For more than a year I have been using CVS Caremark to renew my prescriptions. I take a thyroid medication called Synthroid (name brand), but this product has a generic. A little research finds that the generic of this product is called Levothyroxine. Ordering a 90 day supply of Levothyroxine is less than half the cost of a 90 day supply of Synthroid. So I manually place my order for the generic. When it comes time to renew, I get an e-mail from CVS Caremark telling me it’s time to do so. When I go to their website and click on the renew prescriptions link, it has changed me to the more expensive name brand Synthroid. It would appear to me that CVS Caremark is banking on the hope that customers won’t pay attention to the different product and pay the higher price compulsively because at that point it’s a simple matter of checking a box and clicking renew. The only way for me to work around this is to set it up as a “new prescription” using the generic name. But in 90 days the exact thing happens, I’m directed to renew the name brand.
Now this instance is a strange anomaly for sure. Because I have another prescription that I order by it’s generic name, and it does not default to the higher priced name brand. And this makes me wonder if there is a percentage at which point the website elects to stop trying to rip off the customer. Meaning that the price difference would be so obvious that more people would notice it. In the case of this prescription, the difference in cost would be about $80 for a 90 day supply. Whereas with the Synthroid, the difference between the generic and name brand is $20-$25.

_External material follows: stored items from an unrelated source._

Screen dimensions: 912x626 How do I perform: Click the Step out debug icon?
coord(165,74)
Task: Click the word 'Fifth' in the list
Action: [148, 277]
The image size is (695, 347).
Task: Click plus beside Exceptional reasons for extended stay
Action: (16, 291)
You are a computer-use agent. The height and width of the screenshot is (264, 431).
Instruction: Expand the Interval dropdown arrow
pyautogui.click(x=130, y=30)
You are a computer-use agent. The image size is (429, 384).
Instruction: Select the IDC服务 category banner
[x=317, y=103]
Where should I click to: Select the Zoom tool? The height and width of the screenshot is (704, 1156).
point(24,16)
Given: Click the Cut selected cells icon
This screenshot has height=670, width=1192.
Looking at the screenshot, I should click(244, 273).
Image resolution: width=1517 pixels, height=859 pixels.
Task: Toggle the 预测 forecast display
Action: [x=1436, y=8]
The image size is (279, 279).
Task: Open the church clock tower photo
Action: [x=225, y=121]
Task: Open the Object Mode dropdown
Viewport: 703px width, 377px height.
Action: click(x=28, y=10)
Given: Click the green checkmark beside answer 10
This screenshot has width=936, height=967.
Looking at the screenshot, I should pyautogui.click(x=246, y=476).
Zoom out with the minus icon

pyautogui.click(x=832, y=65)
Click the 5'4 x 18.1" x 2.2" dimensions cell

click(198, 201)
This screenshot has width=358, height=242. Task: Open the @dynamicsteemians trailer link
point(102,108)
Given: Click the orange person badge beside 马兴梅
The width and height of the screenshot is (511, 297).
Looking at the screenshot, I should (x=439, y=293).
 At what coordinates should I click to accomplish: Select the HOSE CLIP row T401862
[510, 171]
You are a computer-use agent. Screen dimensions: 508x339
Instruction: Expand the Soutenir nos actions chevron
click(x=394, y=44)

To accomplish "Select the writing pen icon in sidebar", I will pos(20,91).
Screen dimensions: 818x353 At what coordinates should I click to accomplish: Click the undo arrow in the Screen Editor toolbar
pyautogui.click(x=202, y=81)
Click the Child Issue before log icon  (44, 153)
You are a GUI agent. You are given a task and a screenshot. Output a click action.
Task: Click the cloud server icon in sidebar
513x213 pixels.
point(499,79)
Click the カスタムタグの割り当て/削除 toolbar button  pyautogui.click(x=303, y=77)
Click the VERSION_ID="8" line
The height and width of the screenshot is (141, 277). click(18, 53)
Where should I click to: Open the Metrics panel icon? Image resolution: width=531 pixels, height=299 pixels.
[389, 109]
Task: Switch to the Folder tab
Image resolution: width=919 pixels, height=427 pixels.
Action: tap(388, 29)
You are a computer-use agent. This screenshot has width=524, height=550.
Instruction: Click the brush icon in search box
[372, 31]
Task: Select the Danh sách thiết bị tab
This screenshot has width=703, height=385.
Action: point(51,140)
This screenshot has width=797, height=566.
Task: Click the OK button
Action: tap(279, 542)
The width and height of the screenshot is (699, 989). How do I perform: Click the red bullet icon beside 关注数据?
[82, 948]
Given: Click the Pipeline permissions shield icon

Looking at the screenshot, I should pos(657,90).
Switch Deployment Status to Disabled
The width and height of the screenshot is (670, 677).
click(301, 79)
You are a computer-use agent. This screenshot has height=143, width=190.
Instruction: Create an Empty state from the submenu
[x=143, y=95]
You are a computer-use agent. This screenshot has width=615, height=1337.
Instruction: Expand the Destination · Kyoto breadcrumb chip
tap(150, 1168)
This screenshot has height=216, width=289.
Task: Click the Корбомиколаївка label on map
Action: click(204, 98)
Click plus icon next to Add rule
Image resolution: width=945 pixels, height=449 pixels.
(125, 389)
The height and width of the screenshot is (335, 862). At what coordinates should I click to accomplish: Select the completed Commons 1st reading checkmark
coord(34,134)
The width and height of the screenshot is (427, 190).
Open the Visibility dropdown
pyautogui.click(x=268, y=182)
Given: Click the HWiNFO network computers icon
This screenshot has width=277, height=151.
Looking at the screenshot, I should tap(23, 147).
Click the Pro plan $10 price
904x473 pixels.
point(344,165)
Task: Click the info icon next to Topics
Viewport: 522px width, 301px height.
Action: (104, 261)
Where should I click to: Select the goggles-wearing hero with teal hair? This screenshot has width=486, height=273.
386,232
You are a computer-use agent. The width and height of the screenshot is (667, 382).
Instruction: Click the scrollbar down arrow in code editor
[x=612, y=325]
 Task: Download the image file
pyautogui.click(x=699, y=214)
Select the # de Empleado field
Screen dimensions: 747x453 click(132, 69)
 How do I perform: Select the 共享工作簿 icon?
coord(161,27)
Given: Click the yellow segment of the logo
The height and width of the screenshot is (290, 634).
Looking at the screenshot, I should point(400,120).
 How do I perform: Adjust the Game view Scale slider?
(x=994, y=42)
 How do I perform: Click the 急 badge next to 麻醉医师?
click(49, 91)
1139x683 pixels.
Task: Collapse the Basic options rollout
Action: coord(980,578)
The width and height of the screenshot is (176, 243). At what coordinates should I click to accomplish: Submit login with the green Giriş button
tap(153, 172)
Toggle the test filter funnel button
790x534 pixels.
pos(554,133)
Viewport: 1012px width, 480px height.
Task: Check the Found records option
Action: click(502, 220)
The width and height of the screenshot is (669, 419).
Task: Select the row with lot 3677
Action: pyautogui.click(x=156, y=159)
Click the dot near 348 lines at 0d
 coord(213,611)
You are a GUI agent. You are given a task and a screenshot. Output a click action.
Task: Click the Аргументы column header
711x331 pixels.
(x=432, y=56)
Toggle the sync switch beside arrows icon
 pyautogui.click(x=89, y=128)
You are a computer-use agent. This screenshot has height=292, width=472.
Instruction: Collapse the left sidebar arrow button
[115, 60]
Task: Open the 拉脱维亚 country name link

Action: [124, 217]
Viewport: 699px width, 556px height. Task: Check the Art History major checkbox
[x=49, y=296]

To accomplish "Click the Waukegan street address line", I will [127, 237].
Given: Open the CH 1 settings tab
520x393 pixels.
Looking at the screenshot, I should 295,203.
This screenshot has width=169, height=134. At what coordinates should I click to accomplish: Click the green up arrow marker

And what’s even more strange is that when I do receive the prescription that I ordered as “Levothyroxine”, the bottle actually says Synthroid on it. So effectively I have ordered the generic and received the brand name for the same cost as the generic. Is that considered a win for the consumer? Or is it that Synthroid is equally cheap for CVS to buy that they can sell it to those buying generic and still pull a profit? That seems to make the most sense to me, and in which case, those conned into actually paying the full priced for the name brand are being severely ripped off! It also begs the question, how many other customers are being duped into renewing name brands when they have previously ordered generics? Caremark also has an “auto-renew” option which would order your prescriptions totally automatically, I have never set this up, but this also makes me wonder if the auto-renew defaults to the high priced prescriptions after the initial order is placed. The potential to rake in millions with this deception definitely exists, and I hope Caremark customers are paying close attention.